Is it possible that Google may have erroneous indexing dates?
-
I am consulting someone for a problem related to copied content. Both sites in question are WordPress (self hosted) sites. The "good" site publishes a post. The "bad" site copies the post (without even removing all internal links to the "good" site) a few days after.
On both websites it is obvious the publishing date of the posts, and it is clear that the "bad" site publishes the posts days later. The content thief doesn't even bother to fake the publishing date.
The owner of the "good" site wants to have all the proofs needed before acting against the content thief. So I suggested him to also check in Google the dates the various pages were indexed using Search Tools -> Custom Range in order to have the indexing date displayed next to the search results.
For all of the copied pages the indexing dates also prove the "bad" site published the content days after the "good" site, but there are 2 exceptions for the very 2 first posts copied.
First post:
On the "good" website it was published on 30 January 2013
On the "bad" website it was published on 26 February 2013
In Google search both show up indexed on 30 January 2013!Second post:
On the "good" website it was published on 20 March 2013
On the "bad" website it was published on 10 May 2013
In Google search both show up indexed on 20 March 2013!Is it possible to be an error in the date shown in Google search results?
I also asked for help on Google Webmaster forums but there the discussion shifted to "who copied the content" and "file a DMCA complain". So I want to be sure my question is better understood here.
It is not about who published the content first or how to take down the copied content, I am just asking if anybody else noticed this strange thing with Google indexing dates.How is it possible for Google search results to display an indexing date previous to the date the article copy was published and exactly the same date that the original article was published and indexed?
-
Thanks Doug. Really an eye-opener.
-
Thanks Doug for your response.
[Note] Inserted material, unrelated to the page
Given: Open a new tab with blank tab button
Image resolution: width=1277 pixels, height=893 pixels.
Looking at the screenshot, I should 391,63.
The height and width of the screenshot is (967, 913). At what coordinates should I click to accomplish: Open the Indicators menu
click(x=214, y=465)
It really cleared up the questions I had about that date Google shows next to the search results.
I was not able to find official details about it, all I was able to find was different referencing as the indexing date of a page.
But I knoew here in the MOZ community there are people who really know things, that's why I asked.
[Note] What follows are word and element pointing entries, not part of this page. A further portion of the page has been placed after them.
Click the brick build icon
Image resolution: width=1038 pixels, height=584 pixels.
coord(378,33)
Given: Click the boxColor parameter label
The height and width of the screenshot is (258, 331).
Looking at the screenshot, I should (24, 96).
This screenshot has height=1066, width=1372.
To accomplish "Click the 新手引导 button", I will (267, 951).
So that date is just Google's estimation of the publishing date, not the date Google indexed the content!
Thanks again for taking the time to answer me!
-
Hiya Sorina,
When you use the custom date range, Google isn't listing results based on the date they were indexed. Google is using an estimated publication date.
Google tries to estimate the the publication date based on meta-data and other features of the page such as dates in the content, title and URL. The date Google first indexed the page is just one of the things that Google can use to estimate the publication date.
I also suspect that dates in any sitemap.xml files will also be taken into consideration.
But, given that even Google can't guarantee that it'll crawl and index articles on the day they've been published the crawl data may not be an accurate estimate.
Also, if the scraped content is being re-published with intact internal links (are these the full URL - do you they resolve to your original website?) then it's pretty obvious where the content came from.
Hope this help answer your question.
-
Hi Sorina,
I can tell you that the index dates shown by Google are accurate but is not the case with the Cache date sometimes as the date shown in the Cache and the copy shown in the cache don't match many times but the index dates are accurate. Send me a private message with the actual URLs under discussion and I will be able to comment with more clarity.
Best,
Devanur Rafi
-
Thank you for your response Devanur Rafi, but the "good" site doesn't have problems getting indexed.
Actually all posts on the "good" site are indexed the very same day they are published.My question was more about the indexing date shown in Google search results
How come, for a post from the "bad" site, Google is displaying an indexing date previous to the actual date the post was published on that site?!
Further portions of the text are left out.